The die can be built on a 28 nm Si Complementary Metal-Oxide-Semiconductor (CMOS) base tier, a 32-tier 2D-TMD CMOS MAC stack, and a Monolithic Inter-tier Via (MIV) fabric [[5]](https://www.phantafield.com/whitepaper#ref-5)[[6]](https://www.phantafield.com/whitepaper#ref-6)[[7]](https://www.phantafield.com/whitepaper#ref-7), with the 2T0C DRAM module embedded at the Back-End-Of-Line (BEOL) Metal-3 layer of each memory tier. The die stack cross-section is shown in **Figure 1**.

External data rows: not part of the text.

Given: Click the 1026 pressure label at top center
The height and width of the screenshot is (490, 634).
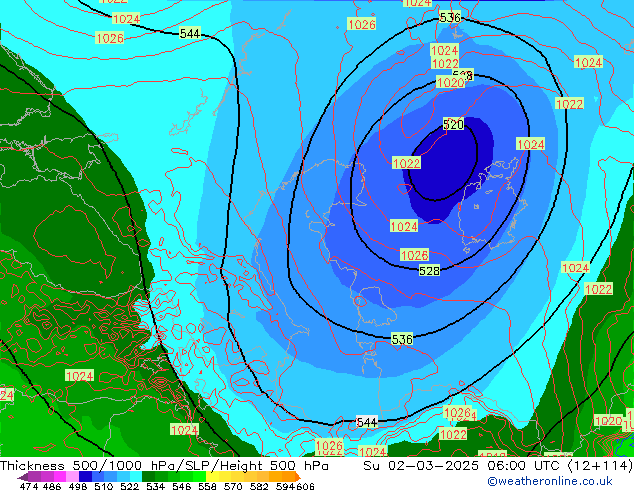Looking at the screenshot, I should pyautogui.click(x=361, y=25).
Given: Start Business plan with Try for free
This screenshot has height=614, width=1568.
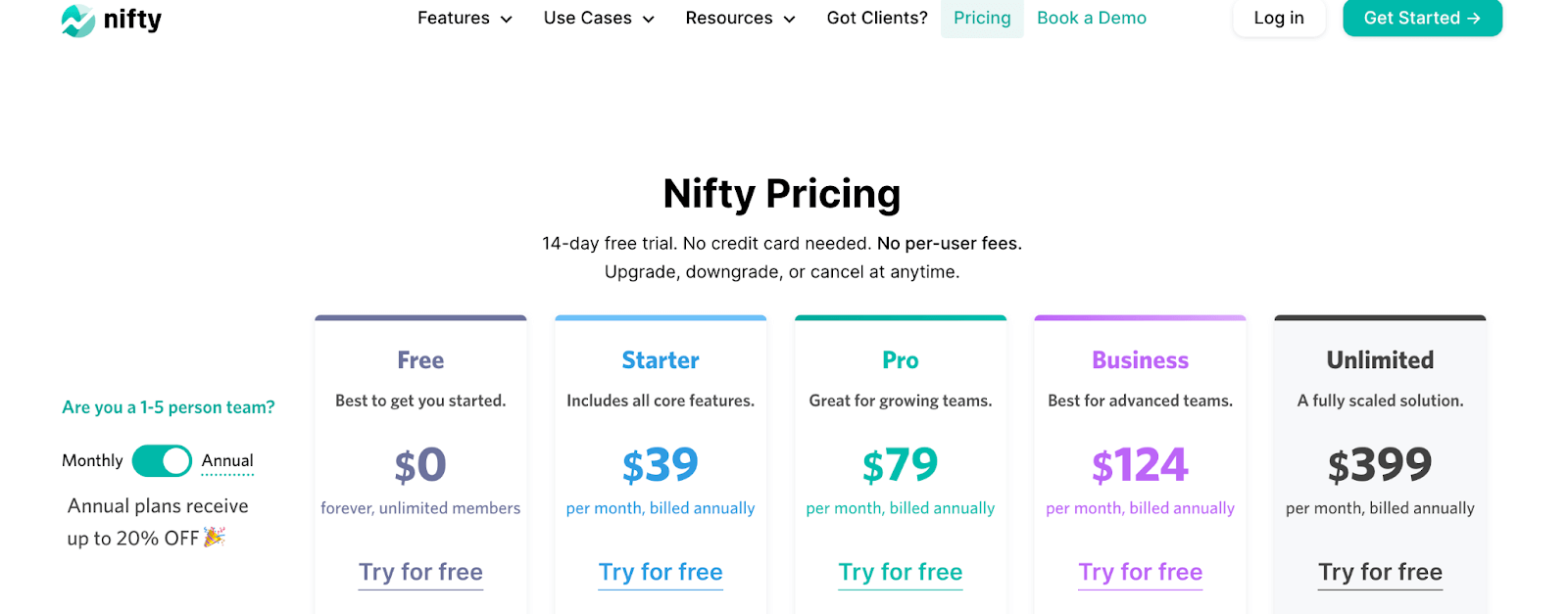Looking at the screenshot, I should [x=1140, y=572].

!Image 1: Figure 1 — Die stack cross-section

| | **PFG-1 "Sophon"** | | --- | --- | | **Memory** | 2T0C 2D-TMD gain-cell DRAM | | **Compute paradigm** | Pure digital CIM (sense amp + adder tree) | | **Target workload** | Training (fwd + bwd + optimizer) **and** inference (decode + prefill) | | **Capacity** | 330 GB | | **Compute** | 2,100 TFLOPS BF16 (4,200 TFLOPS FP8 inference mode / 8,400 TOPS INT8) | | **Energy / MAC** | **0.620 pJ** (BF16 fwd) / **0.940 pJ** (fwd + bwd) / **0.310 pJ** (FP8 inference) | | **Peak efficiency** | **3.72 TFLOPS/W** (BF16 training avg.) | | **Tokens per watt** | **38.7 tokens/s per W** (80B FP8 decode, 373 W) — ~ 174× an NVIDIA Rubin (R200) or AMD Instinct MI455X at low batch (~ 0.22 tokens/s per W, HBM4-bound) | | **Active power** | ≈ 379 W fwd / ≈ 749 W bwd (~ 564 W training avg.); 373 W FP8 decode | | **80B model perf.** | 2,406 tokens/s training, 0.23 J/tok; 7,219 tokens/s BF16 decode (14,438 tokens/s FP8 mode), 25.8 mJ/tok | | **80B + INT4 + speculative (FP8 mode)** | **72,188 tokens/s effective** | | **BOM** | **$8,358** |

Sophon eliminates off-die High-Bandwidth Memory (HBM) entirely. For 80B-parameter BF16 training it fits weights + first-order optimizer state fully on-die with ~ 10 GB of activation headroom for gradient-checkpointed micro-batches; for inference it serves an 80B model at **7,219 tokens/s** in native BF16 or the full **14,438 tokens/s** in FP8 mode — making it a single train-then-serve part that can be elastically repartitioned between training and serving without changing hardware. Against an NVIDIA Rubin (R200) and an AMD Instinct MI455X — both 2026 HBM4 parts — Sophon delivers **~ 2.7–3.1× higher** 80B batch-1 training throughput per die and **~ 48–53×** higher single-stream FP8 decode throughput, because both GPUs at low batch are HBM-bandwidth-bound at their HBM4 limits (Rubin 22 TB/s, MI455X 19.6 TB/s). Peak dense FLOPS favor the GPUs — Sophon BF16 dense is only ~ 0.21–0.24× their peak — but peak FLOPS do not help at low batch, where weight-memory bandwidth governs.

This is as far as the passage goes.